En diciembre de 2004 Gary Webb, periodista del San José Mercury News, aparecía muerto con dos tiros en la cabeza. Se dictaminó que la causa de la muerte fue suicidio. Aunque al parecer existe una nota dirigida a su ex esposa en la que dice “nunca me arrepentiré de lo que escribí”, las circunstancias no están ni mucho menos claras.


Diez años después, ese Hollywood que no deja de tener preocupantes y ansiosos problemas de conciencia que de vez en cuando intenta conjurar vía celuloide, se ha ocupado del tema. La película que narra el ascenso y caída de Webb, con “character assasination” incluido se titula “Matar al mensajero”. Esta basada en el propio libro de Webb “Dark Alliance: the CIA, the Contras and the crack cocaine explosion” así como en el análisis de Nick Schows cuyo título ya lo dice casi todo “How the Cia`s crack cocaine controversy destroyed journalist Gary Webb”
Estamos ante un film correoso, tenso y de apariencia vibrante que en pleno siglo 21  pretende una arriesgada reformulación de las claves del cine político en su vertiente más realista conjugándolo con el más arraigado film de tesis. La cámara persigue con nerviosismo las andanzas de Gary Webb en tres ámbitos: el profesional, con su lucha constante indagando de contrabando en las cloacas del poder y sufriendo un continuo acoso institucional y mediático; el familiar y personal; y el de la pura investigación periodística a todos los niveles posibles.
Sus pesquisas pronto le conducen a destapar algo de envergadura: nada menos que las conexiones de la CÍA con los cárteles de la droga sudamericana y las operaciones de introducción masiva de crack entre la población negra de Los Angeles y otras ciudades para financiar a la contra nicaragüense en un cóctel en el que no falta el tráfico de armas.

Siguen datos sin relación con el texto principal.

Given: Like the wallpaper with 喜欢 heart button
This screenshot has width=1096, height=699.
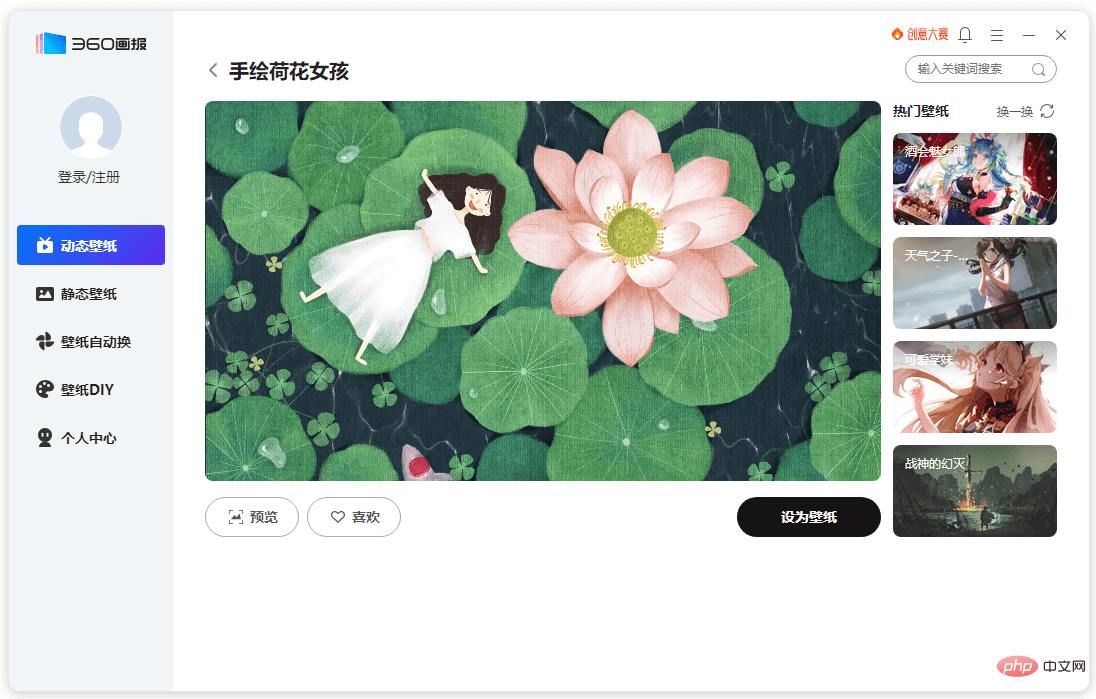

Estamos en lo que la también periodista asesinada Anna Politkóvskaya denominaba la deshonra democrática. La infección de las sociedades presuntamente abiertas que arrastran una auténtica gangrena moral y cito “en la que se somete al poder legislativo, se aplica una justicia selectiva tutelada, se discrimina y persigue cualquier medio de comunicación discrepante tapando verdades e imponiendo la más absoluta arbitrariedad; y en la que a su vez se intenta anular la capacidad crítica ciudadana vendiendo con soflamas libertades y paraísos democráticos”.
El contexto es el de sociedades en las que como se dice en la película los poderes del estado conjugan con demasiada frecuencia las garantías y derechos civiles con los secretos de estado. Como afirma Gary Webb “cuando en una misma frase aparecen seguridad nacional y tráfico de drogas algo no marcha bien”
Palabras que seguramente, no tendría ningún inconveniente en suscribir la también asesinada Veronica Guerin, azote de los turbios manejos de su pais. Gary Webb, muy astuto, afirma en la película que a él no le interesan las teorías, sino las prácticas conspiranoicas, y a ello se dedica full time.

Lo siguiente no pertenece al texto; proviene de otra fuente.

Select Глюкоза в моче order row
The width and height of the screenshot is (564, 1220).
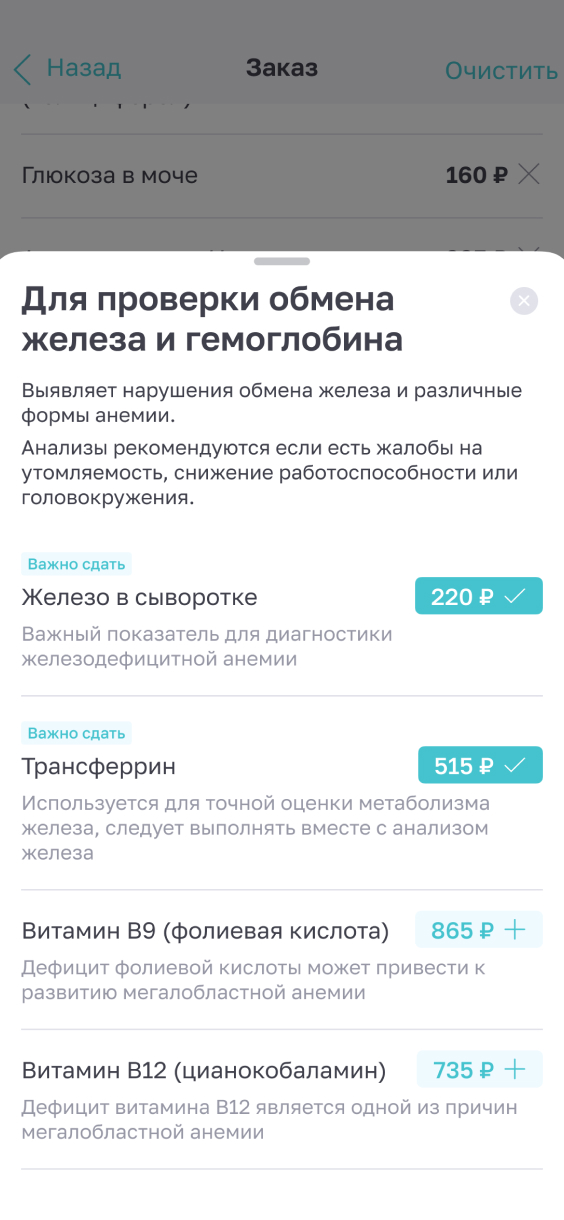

Una historia con un potencial de base arrollador para montar un thriller político de gran altura. Que a su vez sirve para articular un film de tesis a la contra de gran envergadura. Siendo “Matar al mensajero” una cinta de interés, si no consigue plenamente sus objetivos es por varias razones que se resumen en una: el continuo flujo y reflujo de retroalimentación entre la ficción y la realidad, que termina por desequilibrar ligeramente la balanza del crédito. Dicho de otra manera, uno termina por abrazar la idea de que los thrillers políticos de raíz conspiranoica basados como es el caso en hechos reales beben más de las fuentes de los arquetipos propios del género que de la acera de la calle.
Y pese a una ambientación cuidada, realista y veraz, sucede que la construcción dramática de los tipos humanos termina presentando aspectos que se acercan sospechosamente al arquetipo cinematográfico. Comenzando por el protagonista Gary Webb, que pese a una interpretación extraordinaria, vibrante y con nervio de Jeremy Renner, el propio actor ha de levantar por encima de un  personaje tejido sobre la base de ciertos mimbres asociados a arquetipos que al espectador le resultan demasiado familiares.


Estamos una vez más, ante el típico periodista tan entregado a la causa como desastrado, descuidado y mal hablado. Por supuesto indispuesto con sus superiores, a los que se gana por su simpatía y por su arrojo. Y como no podía ser de otra manera, con una vida familiar caótica y desordenada. Resumiendo, un poco en la línea de otros trazados dramáticos conocidos, siguiendo una tradición que recuerda bastante al James Woods de “Salvador”. Si el auténtico Gary Webb era así o no lo ignoro. Si lo era, tal vez quepa preguntarse entonces si ese prototipo fílmico tan codificado está basado en personas como él y similares y el cine ha fagocitado esos esquemas.
Sucede otro tanto con toda la tipología humana que desfila por el film. Desde los torvos y enigmáticos agentes de las CIA, pasando por sus compañeros periodistas, sus jefes, la policía, los jueces, narcos y capos de la droga. Todos tienen ese aire, pese al esfuerzo verista, muy semejantes al arquetipo fílmico codificado por el género, lo que afecta a la sustancia del film. Máxime cuando estamos ante la narración de una historia real y no una ficción al uso.
Sin embargo, y pese a ese leve lastre, la película se viene arriba cuando penetra en el sustrato que la cimienta. Las estrategias narrativas son de buena ley en favor de una tesis contundente y un discurso demoledor. Cuando “Matar al mensajero” se centra en el progresivo acorralamiento ciudadano y la anulación del individuo molesto en una presunta sociedad abierta gana muchos enteros. Esta cinta es una muestra de cómo los aparatos de propaganda democráticos son aun más sibilinos y afilados que los de los regímenes totalitarios. Están tan engrasados que la irrupción de un elemento disonante como un periodista local, no afecta en absoluto al sistema, que lo absorbe, lo tritura, lo digiere y lo elimina.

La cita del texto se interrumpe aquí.